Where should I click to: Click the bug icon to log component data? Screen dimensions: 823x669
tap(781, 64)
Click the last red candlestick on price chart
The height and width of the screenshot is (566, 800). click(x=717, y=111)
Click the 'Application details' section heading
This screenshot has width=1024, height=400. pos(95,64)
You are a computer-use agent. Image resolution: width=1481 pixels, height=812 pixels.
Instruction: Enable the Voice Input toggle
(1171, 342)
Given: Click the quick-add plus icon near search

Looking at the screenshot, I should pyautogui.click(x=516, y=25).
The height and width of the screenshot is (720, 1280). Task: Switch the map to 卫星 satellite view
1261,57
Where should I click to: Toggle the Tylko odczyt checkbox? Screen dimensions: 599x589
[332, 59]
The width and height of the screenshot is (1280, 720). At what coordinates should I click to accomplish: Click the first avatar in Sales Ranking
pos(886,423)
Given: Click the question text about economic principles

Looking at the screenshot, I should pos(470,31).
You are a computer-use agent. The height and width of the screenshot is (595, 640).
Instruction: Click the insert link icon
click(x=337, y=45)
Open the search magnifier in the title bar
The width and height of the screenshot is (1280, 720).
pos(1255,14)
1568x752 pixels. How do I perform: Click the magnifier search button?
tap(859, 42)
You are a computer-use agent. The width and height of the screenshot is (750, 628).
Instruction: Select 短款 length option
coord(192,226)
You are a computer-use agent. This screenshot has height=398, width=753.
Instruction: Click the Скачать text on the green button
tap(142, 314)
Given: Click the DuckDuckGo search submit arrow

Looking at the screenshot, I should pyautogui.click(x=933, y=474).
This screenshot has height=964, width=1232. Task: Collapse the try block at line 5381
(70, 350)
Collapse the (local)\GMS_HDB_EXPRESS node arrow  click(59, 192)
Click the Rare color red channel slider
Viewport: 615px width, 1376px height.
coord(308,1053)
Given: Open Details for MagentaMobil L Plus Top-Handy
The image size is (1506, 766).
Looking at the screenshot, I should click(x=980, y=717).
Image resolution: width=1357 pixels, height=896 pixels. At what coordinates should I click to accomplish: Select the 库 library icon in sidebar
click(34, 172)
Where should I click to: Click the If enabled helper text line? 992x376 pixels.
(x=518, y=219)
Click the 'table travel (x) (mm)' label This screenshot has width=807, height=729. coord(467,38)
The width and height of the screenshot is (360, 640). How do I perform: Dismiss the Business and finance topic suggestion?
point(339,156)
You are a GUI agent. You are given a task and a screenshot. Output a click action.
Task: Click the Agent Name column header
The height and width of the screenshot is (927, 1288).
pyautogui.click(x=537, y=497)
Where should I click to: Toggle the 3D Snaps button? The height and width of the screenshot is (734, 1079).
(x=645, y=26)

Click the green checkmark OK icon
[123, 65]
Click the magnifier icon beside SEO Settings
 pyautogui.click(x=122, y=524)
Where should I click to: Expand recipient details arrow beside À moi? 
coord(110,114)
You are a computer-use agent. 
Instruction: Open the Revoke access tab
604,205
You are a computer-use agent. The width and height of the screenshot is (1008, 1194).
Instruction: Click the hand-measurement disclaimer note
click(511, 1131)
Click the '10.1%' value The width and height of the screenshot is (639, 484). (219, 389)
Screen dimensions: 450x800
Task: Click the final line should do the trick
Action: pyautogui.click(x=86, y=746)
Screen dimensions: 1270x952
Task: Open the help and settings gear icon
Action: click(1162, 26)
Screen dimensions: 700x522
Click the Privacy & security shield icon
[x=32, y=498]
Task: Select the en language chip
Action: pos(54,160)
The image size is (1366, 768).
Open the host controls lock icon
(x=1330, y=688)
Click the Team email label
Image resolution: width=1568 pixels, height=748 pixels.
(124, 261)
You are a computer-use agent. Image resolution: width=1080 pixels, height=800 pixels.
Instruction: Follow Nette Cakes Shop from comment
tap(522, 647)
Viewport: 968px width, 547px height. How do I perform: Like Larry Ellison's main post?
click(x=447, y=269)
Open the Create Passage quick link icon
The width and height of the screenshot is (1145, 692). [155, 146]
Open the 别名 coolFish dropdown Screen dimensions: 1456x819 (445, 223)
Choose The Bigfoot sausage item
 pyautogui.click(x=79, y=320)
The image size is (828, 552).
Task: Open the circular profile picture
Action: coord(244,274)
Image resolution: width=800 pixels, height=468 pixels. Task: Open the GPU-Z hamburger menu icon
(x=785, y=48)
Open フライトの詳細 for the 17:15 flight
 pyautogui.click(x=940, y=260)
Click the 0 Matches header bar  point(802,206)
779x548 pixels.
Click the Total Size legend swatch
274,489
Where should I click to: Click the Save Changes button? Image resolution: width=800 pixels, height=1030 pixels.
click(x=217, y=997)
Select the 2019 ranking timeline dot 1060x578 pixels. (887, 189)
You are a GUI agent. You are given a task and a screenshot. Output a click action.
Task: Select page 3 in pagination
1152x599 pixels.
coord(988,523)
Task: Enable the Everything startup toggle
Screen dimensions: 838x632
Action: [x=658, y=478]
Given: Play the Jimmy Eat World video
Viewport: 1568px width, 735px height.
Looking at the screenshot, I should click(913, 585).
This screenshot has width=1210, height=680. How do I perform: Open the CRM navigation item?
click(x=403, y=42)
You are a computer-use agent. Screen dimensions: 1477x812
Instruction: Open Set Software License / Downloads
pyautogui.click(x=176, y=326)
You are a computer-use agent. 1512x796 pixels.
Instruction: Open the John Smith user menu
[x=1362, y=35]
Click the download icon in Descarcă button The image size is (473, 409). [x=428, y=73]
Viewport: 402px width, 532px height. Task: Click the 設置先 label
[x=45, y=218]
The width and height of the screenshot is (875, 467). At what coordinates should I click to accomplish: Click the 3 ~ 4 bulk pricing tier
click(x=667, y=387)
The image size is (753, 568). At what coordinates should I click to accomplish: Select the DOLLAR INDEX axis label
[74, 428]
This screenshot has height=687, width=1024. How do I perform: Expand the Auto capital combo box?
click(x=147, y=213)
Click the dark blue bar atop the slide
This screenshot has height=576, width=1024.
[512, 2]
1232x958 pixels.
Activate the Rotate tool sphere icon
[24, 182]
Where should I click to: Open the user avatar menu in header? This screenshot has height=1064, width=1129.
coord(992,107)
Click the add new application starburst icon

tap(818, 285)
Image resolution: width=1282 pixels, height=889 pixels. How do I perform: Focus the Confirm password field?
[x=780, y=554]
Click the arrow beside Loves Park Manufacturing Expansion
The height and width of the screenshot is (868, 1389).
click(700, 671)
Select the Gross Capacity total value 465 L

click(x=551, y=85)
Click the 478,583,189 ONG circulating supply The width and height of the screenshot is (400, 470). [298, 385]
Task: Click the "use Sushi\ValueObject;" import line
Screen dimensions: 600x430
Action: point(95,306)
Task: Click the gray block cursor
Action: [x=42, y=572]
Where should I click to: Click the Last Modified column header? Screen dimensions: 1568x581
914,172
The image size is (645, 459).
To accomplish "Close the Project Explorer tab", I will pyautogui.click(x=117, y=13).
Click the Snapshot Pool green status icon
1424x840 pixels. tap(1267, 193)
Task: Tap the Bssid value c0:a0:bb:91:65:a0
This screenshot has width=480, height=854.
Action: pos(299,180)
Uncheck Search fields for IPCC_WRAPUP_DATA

##########

TASK >>
Look above for the line with "Given: Click the DuckDuckGo" and the line with "Click the Rare color red channel slider"; transcribe both and all lines in between, exactly, and nothing else.

EXERCISE RESULT >>
Given: Click the DuckDuckGo search submit arrow

Looking at the screenshot, I should pyautogui.click(x=933, y=474).
This screenshot has height=964, width=1232. Task: Collapse the try block at line 5381
(70, 350)
Collapse the (local)\GMS_HDB_EXPRESS node arrow  click(59, 192)
Click the Rare color red channel slider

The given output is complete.